Originally it was believed that certain forms of evidence had a particular
propensity to confuse and mislead jurors and for that reason hearsay statements
were excluded; to include them would divert jurors from their proper task. It
was generally believed that juries could not be expected properly to weigh up
the reliability of hearsay on a case by case basis, and it was deemed
preferable that a blanket ban on such evidence should be maintained[60].
1.13
During the 19th
century the concern was particularly prevalent about the ability of juries to
handle hearsay evidence and its influence on hearsay doctrine is still evident
in criminal proceedings in the 21st century.

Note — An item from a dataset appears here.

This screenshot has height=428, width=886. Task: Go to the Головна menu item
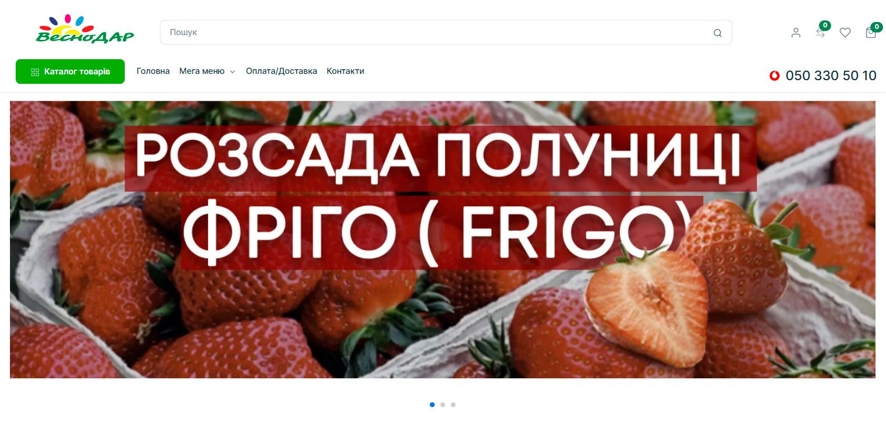[153, 71]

Choo notes that in
jurisdictions where the mode of trial is the same in civil and criminal
proceedings, the hearsay rule is largely the same but, in the Civil Law legal systems of Continental Europe,
where very little reliance is placed on jury trial, the hearsay rule is not as
significant.[61]
On the other hand Williams was dismissive of the traditional distrust and
paternalism towards juries.[62]
He pointed out the absurdity of, on the one hand, entrusting to a jury the
substantial task of following a trial where its members are credited with
following technical and subtle directions to dismiss evidence from
consideration and yet, on the other hand, are regarded as incapable, even with
the assistance of the judge’s directions, of attaching the necessary degree of
importance to hearsay. Studies differ as to whether juries fully understand the
directions as to the law which they are given and there are precedent
directions on hearsay in some jurisdictions to avoid the potential difficulty.[63]

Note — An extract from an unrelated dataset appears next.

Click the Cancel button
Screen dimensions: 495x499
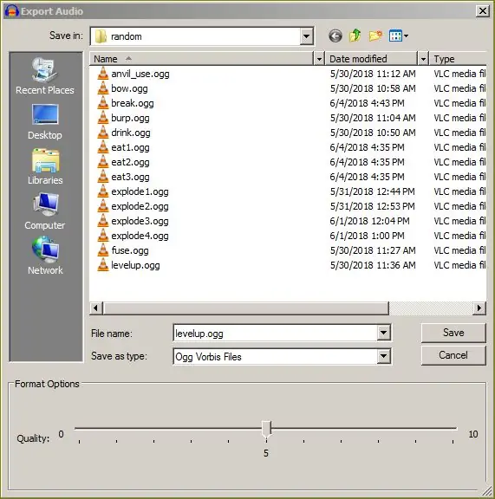[453, 355]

While juries may use hearsay intelligently in ordinary life, it has been argued
that a trial is “a proceeding in which finding the truth may require an
understanding of institutional practices with which they have little or no
dealings”.[64]
1.14
A characteristic feature of
court proceedings in Ireland, as a common law State, is that much evidence is
delivered orally by witnesses with relevant firsthand knowledge of the matters
in issue. A common
justification for the system of giving evidence by oral testimony, including
the hearsay rule, is that seeing the demeanour and hearing the evidence of a
witness in the witness box is the best means of getting at the truth. Whilst
today oral witness testimony is often supplemented by documentary, physical or
scientific evidence, it still remains a definitive part of the trial process.
In the UK Privy Council decision Teper v R[65]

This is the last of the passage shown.